70 Meilen Sandküste schmiegen sich an den Rand der Stadt. Jeder Abschnitt hat sein eigenes Publikum. Pacific Beach - PB genannt - und Ocean Beach, OB, sind beliebt bei Surfern und Bohemiens; mit Piers und Boardwalk wirken die Dörfer wie ein vergangen geglaubtes, nostalgisches Kalifornien, in dem die Lädchen Einheimischen gehören und keiner Kette und die einfachen Restaurants am Meer Crab Shack oder The Fishery heißen. Nur Starbucks als einziger Franchise-Gastronomie ist es gelungen, eine Filiale einzuschmuggeln. Die Proteste der Einheimischen dauerten lange, waren laut - aber letzten Endes vergeblich.

La Jolla im Norden ist, was die Amerikaner "upscale" nennen. Mehr noch als durch edle Restaurants und Galerien bezaubert der Vorort durch die felsige Küstenlinie voller Höhlen. Er ist beliebt bei Filmschaffenden und Literaten - Raymond Chandler zum Beispiel, der hier bis 1959 gewohnt hat und auf dem Mount Hope Cemetery beerdigt ist. Und Michael. An diesem Januarmorgen klettert er nur mit einer Badehose bekleidet von der Strandstraße die felsige Küste zum "Children's Pool" hinunter, wo seine fetten Freunde aufgeregt grunzen: Etwa 100 Seelöwen tauchen durch den Gezeitenpool oder sonnen sich am Strand, geschützt durch einen Beschluss der Stadtverwaltung.

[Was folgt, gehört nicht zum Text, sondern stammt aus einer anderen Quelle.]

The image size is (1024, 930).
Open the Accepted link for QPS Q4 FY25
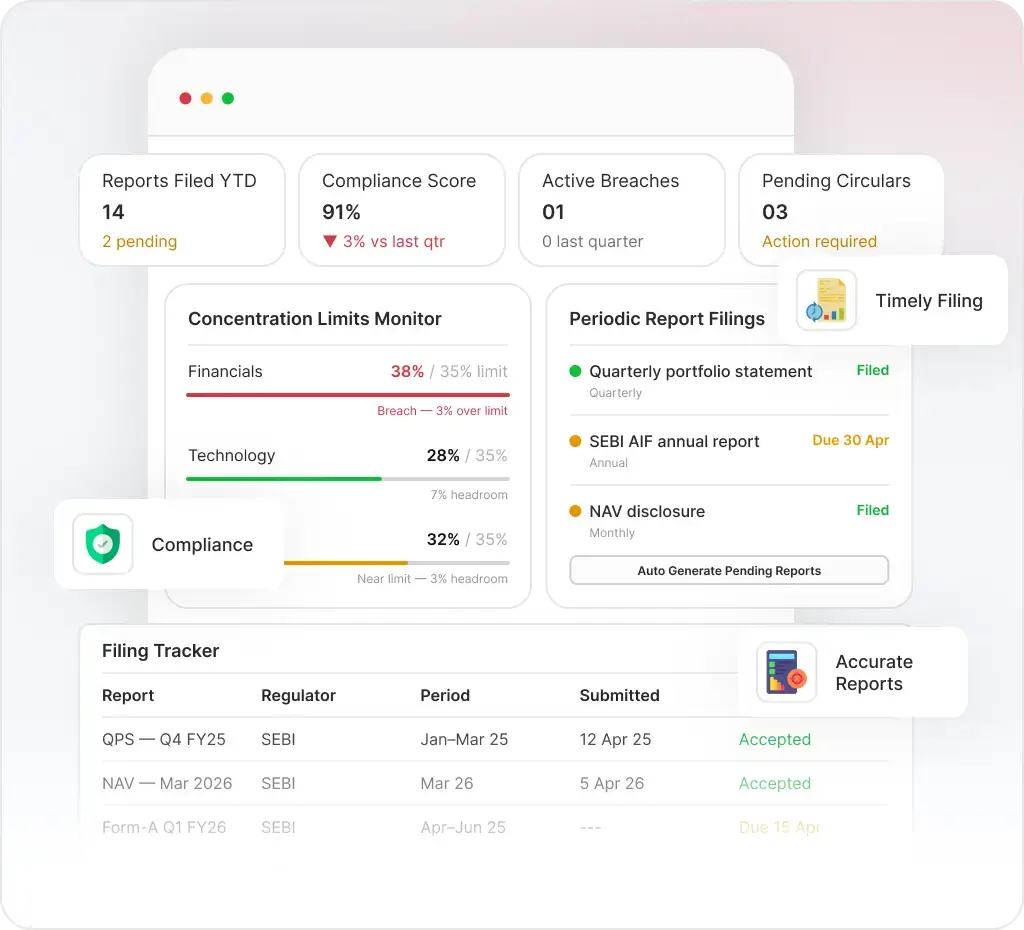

"Ich schwimme jeden Tag hier", erzählt Michael, als er wieder aus dem Wasser steigt. Ob die Robben ihn erkennen? Er nickt. "Ich glaube schon, jedenfalls lassen sie sich von mir anfassen." Wie sein Idol Chandler ist der Autor vor der Metropole Los Angeles südwärts geflüchtet. "In San Diego kommt mir das Leben authentischer vor. Klar, in Seaworld machen sie Shows mit Killerwalen, aber es gibt auch das hier", sagt er, beugt sich zu einer kleinen feuchten Gestalt und streichelt ihr über den Kopf.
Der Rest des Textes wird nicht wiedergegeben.